Researchers at the University of Dayton in Ohio have crashed a small quadcopter into a section of aircraft wing at speeds consistent with a midair collision, with alarming results.
The University of Dayton Research Institute presented the results of the test at the fourth annual Unmanned Systems Academic Summit, held in Ohio in August.
Designed to compare the effects of a bird strike and a drone strike, the researchers fired a DJI Phantom 2 quadcopter at the wing of a Mooney M20 aircraft at around 380 kilometres per hour.
“While the quadcopter broke apart, its energy and mass hung together to create significant damage to the wing,” said Kevin Poormon, group leader for impact physics at UDRI.
“We’ve performed bird-strike testing for 40 years, and we’ve seen the kind of damage birds can do. Drones are similar in weight to some birds, and so we’ve watched with growing concern as reports of near collisions have increased,” he said.
Poormon’s research team worked with the Sinclair College National UAS Training and Certification Centre to create a realistic physical collision test with a UAV, rather than a modelled simulation, as previous tests have been.
“We knew the only way to really study and understand the problem was to create an actual collision, and we’re fully equipped to do that,” Poormon said.
“We’re experts on bird strikes, but Sinclair’s team provided valuable insight on how these systems are being used and helped us determine the best models for testing.”
Following calibration of the test environment, the researchers fired a successful shot at the wing, followed by a similarly weighted gel ‘bird’ at different sections of the wing.
“The bird did more apparent damage to the leading edge of the wing, but the Phantom penetrated deeper into the wing and damaged the main spar, which the bird did not do,” Poormon said.
“It’s not practical to regulate manned air vehicles to try to avoid collisions with a quickly growing population of drones, but it is practical to regulate UAV operation,” he said, adding that other factors could help improve safety, such as building drones to be more frangible—meaning they’ll shatter more easily on impact—or keeping them under a certain weight limit.
“The shipping industry is already investigating ways to use drones for package delivery.

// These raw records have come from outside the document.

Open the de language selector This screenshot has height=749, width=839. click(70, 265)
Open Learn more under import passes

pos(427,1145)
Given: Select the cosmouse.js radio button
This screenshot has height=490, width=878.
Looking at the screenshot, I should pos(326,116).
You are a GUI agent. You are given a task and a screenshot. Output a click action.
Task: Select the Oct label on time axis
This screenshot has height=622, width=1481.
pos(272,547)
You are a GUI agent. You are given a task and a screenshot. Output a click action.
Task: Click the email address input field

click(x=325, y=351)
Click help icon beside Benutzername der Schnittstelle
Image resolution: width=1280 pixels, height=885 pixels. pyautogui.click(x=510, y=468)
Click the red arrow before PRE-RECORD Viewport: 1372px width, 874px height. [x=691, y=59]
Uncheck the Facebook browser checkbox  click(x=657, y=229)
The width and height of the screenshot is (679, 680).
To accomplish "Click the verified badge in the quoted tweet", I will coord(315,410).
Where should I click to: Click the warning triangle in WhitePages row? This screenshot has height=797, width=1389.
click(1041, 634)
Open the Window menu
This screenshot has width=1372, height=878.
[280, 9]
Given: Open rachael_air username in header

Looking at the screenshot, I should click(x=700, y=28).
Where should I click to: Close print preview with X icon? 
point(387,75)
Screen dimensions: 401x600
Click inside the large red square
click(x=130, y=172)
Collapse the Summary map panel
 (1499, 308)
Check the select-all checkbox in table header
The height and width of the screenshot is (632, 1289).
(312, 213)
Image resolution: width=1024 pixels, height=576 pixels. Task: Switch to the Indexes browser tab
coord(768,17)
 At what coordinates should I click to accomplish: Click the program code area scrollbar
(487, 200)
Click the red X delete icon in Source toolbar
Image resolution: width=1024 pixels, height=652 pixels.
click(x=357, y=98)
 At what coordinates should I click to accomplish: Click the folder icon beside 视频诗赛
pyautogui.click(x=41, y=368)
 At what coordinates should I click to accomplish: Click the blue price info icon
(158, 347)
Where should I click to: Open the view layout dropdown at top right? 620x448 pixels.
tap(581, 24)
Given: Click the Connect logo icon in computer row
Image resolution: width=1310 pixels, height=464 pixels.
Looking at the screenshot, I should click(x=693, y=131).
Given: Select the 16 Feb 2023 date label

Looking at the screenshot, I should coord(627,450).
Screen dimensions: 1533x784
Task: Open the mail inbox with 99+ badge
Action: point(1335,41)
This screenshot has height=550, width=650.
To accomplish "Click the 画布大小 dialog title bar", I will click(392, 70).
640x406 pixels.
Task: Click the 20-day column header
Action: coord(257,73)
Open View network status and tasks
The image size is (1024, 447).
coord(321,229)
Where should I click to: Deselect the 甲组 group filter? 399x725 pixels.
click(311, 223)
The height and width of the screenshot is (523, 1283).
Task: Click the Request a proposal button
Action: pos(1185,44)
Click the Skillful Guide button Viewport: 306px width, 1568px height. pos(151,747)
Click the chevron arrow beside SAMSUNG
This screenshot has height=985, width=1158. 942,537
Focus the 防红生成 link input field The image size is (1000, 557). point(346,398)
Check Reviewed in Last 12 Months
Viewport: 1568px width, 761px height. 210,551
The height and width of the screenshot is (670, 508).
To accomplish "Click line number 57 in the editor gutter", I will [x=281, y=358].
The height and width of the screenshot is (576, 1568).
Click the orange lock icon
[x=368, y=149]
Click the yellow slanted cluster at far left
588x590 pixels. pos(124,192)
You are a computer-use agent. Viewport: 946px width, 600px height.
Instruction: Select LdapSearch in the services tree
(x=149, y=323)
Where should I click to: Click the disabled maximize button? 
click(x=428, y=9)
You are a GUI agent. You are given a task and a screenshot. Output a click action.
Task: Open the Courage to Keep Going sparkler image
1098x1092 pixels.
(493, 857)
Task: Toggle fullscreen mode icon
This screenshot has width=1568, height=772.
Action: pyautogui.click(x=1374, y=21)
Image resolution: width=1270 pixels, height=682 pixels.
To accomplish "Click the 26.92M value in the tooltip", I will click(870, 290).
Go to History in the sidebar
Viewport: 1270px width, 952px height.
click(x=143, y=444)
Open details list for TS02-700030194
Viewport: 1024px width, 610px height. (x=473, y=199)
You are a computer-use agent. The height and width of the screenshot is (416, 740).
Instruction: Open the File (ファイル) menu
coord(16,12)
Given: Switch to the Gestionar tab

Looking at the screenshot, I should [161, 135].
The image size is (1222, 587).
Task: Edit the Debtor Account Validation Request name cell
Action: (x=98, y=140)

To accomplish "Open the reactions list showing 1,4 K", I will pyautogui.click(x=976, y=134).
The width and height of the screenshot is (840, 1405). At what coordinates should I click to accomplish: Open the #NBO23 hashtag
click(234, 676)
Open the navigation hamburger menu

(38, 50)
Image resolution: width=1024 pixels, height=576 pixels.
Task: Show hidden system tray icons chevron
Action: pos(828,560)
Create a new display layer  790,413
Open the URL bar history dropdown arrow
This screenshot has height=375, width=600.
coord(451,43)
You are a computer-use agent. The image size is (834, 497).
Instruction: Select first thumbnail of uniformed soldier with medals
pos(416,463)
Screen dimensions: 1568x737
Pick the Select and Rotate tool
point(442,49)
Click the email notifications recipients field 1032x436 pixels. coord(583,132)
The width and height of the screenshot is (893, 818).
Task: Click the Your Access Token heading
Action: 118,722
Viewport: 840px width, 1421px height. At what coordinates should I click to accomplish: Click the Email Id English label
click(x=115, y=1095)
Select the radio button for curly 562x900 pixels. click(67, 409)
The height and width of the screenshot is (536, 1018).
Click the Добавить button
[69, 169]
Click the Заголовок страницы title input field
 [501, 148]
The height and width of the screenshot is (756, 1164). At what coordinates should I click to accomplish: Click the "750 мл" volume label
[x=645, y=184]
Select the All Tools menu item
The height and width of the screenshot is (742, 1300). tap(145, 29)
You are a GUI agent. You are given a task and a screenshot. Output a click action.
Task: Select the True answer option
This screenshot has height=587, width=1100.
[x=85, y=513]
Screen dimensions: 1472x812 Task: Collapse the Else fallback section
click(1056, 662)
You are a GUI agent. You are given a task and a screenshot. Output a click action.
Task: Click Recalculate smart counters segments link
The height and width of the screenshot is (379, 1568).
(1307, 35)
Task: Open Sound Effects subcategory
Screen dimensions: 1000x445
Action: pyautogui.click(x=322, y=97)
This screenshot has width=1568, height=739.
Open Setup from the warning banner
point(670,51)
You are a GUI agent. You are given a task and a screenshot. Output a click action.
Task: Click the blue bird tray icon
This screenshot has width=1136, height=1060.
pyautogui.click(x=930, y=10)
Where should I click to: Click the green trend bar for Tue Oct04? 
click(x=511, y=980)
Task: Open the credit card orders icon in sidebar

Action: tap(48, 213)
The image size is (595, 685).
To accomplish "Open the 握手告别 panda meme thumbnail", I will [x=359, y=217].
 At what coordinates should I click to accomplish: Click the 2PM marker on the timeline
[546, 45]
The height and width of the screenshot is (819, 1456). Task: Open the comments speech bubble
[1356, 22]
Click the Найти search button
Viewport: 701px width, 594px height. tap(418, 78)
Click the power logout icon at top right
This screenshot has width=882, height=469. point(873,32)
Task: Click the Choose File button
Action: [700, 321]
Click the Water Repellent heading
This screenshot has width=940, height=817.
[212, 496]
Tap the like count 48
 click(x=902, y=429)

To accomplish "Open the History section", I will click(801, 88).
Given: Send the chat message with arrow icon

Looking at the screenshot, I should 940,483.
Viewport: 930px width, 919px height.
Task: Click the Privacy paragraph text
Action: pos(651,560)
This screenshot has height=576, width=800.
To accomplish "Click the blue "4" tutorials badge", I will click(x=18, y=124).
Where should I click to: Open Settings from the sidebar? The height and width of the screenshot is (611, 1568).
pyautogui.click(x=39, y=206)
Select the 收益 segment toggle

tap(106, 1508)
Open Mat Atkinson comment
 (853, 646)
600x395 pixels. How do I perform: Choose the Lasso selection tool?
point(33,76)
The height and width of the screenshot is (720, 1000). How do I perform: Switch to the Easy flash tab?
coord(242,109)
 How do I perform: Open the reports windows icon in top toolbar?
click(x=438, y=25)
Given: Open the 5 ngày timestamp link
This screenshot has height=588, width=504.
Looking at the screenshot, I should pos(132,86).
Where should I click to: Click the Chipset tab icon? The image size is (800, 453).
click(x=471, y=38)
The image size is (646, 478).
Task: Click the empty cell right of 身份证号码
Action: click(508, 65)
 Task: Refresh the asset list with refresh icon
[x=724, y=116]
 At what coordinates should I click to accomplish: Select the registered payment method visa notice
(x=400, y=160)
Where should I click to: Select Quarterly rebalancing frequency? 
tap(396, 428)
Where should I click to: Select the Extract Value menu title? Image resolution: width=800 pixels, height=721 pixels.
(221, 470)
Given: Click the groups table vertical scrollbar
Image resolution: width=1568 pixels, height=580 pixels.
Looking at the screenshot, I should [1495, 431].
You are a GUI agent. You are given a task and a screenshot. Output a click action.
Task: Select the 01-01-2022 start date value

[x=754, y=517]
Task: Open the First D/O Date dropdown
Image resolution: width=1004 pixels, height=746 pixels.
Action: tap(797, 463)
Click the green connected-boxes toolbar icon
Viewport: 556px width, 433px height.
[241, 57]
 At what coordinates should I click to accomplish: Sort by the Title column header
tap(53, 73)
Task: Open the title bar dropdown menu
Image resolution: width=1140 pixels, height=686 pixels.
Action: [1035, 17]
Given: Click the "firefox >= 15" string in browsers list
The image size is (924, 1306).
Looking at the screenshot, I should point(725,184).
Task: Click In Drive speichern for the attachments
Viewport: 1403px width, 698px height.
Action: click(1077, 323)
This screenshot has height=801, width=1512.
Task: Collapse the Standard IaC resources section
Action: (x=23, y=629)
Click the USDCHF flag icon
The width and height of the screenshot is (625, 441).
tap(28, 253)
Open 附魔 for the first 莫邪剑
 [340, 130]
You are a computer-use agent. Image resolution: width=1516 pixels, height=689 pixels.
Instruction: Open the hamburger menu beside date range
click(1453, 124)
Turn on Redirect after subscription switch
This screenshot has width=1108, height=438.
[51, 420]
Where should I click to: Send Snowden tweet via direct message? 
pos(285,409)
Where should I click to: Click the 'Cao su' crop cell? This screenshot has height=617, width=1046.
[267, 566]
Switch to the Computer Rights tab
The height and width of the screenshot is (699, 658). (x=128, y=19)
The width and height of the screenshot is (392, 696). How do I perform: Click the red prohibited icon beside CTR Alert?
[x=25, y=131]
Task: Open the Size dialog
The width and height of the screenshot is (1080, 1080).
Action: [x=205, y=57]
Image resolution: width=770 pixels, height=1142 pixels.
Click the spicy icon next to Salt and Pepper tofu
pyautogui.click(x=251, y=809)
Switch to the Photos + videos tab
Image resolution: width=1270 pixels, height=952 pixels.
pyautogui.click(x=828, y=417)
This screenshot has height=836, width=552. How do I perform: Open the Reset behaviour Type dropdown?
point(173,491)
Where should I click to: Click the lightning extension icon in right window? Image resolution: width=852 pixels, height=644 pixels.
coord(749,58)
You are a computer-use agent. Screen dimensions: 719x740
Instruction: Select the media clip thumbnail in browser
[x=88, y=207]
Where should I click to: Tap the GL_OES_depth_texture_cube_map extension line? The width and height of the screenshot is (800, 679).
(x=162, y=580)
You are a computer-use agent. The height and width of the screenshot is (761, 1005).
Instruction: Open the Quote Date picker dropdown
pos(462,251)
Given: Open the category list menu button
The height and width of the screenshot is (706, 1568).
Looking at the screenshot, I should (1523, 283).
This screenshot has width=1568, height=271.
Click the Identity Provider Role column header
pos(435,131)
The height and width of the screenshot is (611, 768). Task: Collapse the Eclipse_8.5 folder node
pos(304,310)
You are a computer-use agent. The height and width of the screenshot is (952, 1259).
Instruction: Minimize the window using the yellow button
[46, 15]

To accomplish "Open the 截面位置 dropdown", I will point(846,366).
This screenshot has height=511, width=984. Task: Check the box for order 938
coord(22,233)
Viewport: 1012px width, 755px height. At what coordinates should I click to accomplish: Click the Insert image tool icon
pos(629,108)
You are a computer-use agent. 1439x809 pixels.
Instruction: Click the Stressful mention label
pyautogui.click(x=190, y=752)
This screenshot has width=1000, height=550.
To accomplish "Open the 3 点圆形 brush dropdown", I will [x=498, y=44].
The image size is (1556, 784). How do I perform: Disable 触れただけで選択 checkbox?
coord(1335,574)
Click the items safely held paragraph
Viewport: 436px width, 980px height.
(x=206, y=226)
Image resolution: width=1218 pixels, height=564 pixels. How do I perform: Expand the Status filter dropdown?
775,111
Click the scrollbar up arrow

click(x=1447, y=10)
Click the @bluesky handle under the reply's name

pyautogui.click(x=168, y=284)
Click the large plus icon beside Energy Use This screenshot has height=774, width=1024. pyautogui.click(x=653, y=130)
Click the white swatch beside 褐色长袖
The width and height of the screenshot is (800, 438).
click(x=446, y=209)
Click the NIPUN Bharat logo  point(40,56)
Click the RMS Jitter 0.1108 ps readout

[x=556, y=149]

That would require larger and heavier drones which, when combined with the weight of a package, could easily outweigh a Canada goose, known to do significant damage to aircraft,” he said.
Australia’s Civil Aviation Safety Authority (CASA) is currently seeking input on proposed new drone regulations in Australia, including proposed changes to extended visual line of sight operations, until November 18.